_DESCRIPTION OF THE TASK_
Count the lines of the material below that contain the string "Where". Reply with only the number.

_MATERIAL FOR THE TASK_
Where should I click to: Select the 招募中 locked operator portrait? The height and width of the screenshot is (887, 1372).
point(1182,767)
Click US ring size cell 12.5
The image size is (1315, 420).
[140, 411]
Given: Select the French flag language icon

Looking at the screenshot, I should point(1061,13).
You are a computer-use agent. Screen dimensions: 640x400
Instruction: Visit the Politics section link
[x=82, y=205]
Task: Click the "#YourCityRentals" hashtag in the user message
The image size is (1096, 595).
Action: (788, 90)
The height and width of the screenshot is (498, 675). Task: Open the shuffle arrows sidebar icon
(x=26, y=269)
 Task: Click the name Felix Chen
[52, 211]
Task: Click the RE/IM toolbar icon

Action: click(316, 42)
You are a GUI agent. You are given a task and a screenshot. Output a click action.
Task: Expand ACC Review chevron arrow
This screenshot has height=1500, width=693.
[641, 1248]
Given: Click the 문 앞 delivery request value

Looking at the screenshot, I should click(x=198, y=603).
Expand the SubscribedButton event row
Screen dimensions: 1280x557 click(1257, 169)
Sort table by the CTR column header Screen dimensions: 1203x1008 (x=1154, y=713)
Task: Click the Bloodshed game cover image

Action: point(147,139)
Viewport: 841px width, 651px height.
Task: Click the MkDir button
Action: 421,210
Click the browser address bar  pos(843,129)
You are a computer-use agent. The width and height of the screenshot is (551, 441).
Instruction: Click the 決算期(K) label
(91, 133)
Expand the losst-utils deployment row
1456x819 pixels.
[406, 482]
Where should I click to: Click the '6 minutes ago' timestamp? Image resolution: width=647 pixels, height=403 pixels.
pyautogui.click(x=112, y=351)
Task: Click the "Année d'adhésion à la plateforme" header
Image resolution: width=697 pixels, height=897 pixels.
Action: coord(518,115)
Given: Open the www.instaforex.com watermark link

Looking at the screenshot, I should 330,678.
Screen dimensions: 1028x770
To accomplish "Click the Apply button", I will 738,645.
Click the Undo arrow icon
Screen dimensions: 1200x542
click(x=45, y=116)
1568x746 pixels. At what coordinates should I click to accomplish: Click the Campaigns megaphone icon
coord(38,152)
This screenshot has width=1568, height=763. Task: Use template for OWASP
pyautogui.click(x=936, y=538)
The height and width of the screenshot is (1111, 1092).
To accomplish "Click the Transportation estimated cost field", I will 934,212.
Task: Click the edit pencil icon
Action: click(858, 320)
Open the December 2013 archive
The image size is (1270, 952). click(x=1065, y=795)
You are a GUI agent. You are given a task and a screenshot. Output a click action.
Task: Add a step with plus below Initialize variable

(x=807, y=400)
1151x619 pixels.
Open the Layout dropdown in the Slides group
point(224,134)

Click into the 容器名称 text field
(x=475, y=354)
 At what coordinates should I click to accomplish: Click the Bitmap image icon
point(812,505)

_FINISHED ANSWER_
2